Mark-to-Market Explained for Futures Traders
Mark-to-market is the daily process that updates your futures account balance based on settlement prices, and if you do not understand mark-to-market, you do not understand how your real P&L is calculated.
What Mark-to-Market Actually Means
Futures are settled every single trading day. The exchange takes the settlement price, compares it to your entry or prior settlement, and adjusts your balance—credit if you made money, debit if you didn’t. This is how futures stay cash-settled day by day instead of at the end of the contract.
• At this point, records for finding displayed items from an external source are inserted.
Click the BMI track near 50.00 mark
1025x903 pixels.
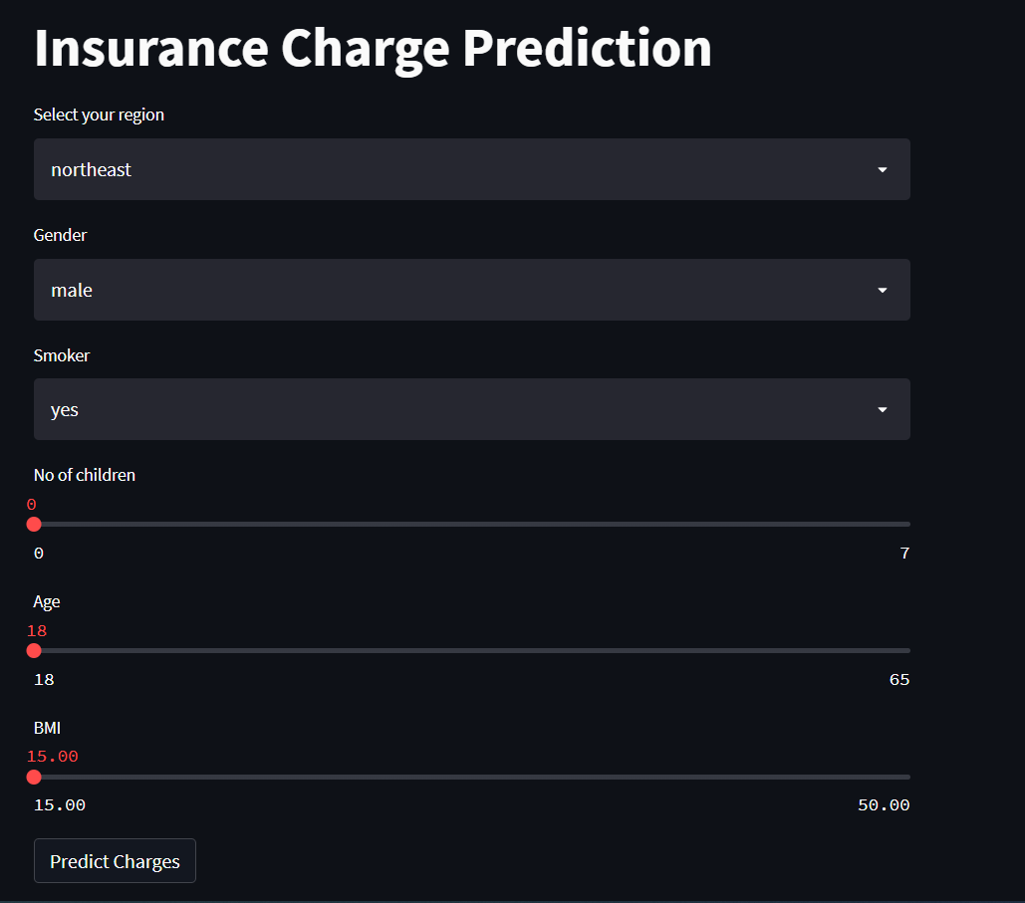point(887,777)
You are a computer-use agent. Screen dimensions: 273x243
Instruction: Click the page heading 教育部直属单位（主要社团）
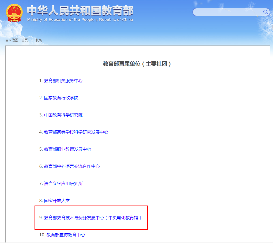click(x=137, y=64)
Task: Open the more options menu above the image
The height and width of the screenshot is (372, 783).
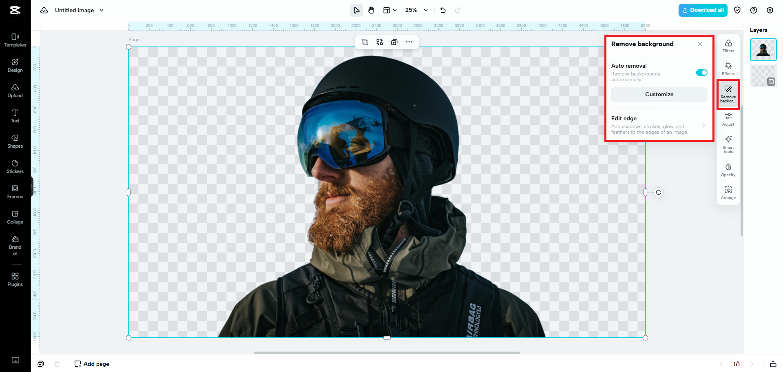Action: coord(409,42)
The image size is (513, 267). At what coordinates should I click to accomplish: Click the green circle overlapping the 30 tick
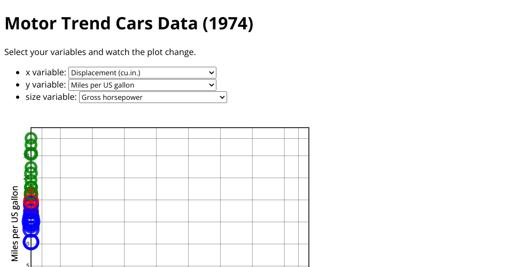coord(31,154)
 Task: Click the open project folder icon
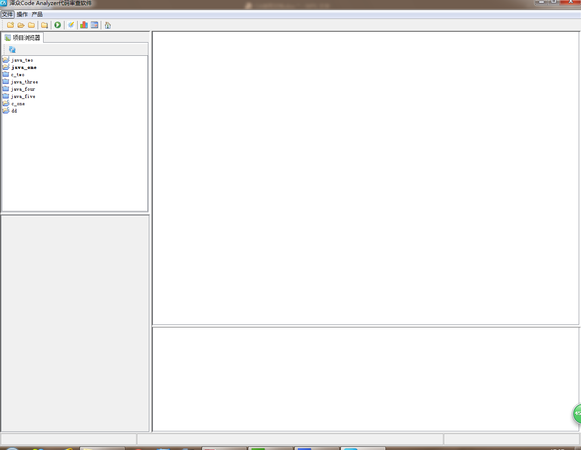(21, 25)
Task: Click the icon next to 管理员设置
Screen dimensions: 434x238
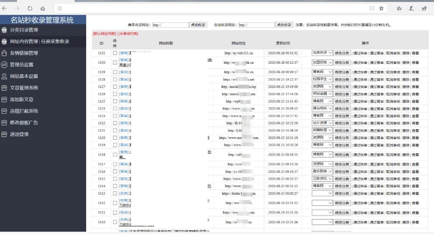Action: click(x=4, y=65)
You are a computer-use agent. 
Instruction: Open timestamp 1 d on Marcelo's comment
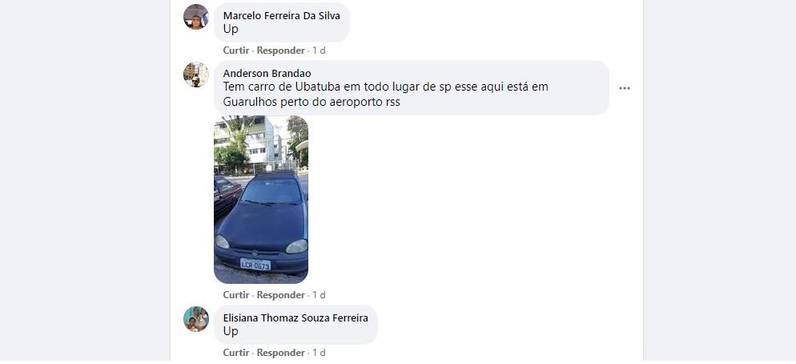pos(319,51)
If this sounds similar to margin requirements, it’s because mark-to-market is one of the reasons margin exists at all.
Why Futures Use Mark-to-Market
The exchange wants zero credit risk. They do not want traders holding losing positions they cannot pay for. Daily settlement keeps the system clean and ensures losses are realized immediately.
Benefits (for the exchange, not you)
- Losses are settled daily, not at expiration.
- Everyone’s account equity is always up to date.
- No one can “run away” from losses by holding to expiry.
- Margin calls happen the moment your equity drops too far.
How Daily P&L Is Calculated
The formula is simple, and you better know it cold:
Daily P&L = (Settlement Price Today − Settlement Price Yesterday) × Contract Value per Point
That contract value comes from your tick/point structure. If you forgot that, go refresh with ticks, points, and dollar value.
Example: Mark-to-Market in Action
Say you’re long one ES contract:
| Day | Settlement Price | Change | Daily P&L |
|---|---|---|---|
| Day 1 | 4800.00 | – | – |
| Day 2 | 4806.00 | +6 | + $300 |
| Day 3 | 4799.50 | -6.5 | - $325 |
Your account goes up $300 after Day 2, then down $325 after Day 3. You never closed the trade—mark-to-market handles the adjustments anyway.
How Mark-to-Market Impacts Your Margin
Daily losses reduce your account equity. If those losses drop you below maintenance margin, you get flagged. Keep pushing it and you’ll trigger a margin call and possibly get force-liquidated.
Key consequences
- Your position can stay open, but your cash cannot dip below minimum requirements.
- Even a strong long-term idea gets killed if daily swings crush your margin.
- Your broker doesn’t care about your conviction—only your equity.
The Bottom Line
Mark-to-market is the backbone of futures accounting. It updates your balance daily, decides when margin calls hit, and keeps the entire system solvent. If you want to trade futures seriously, you track settlement prices and stay well above margin limits—because mark-to-market doesn’t care about your plans, it only cares about math.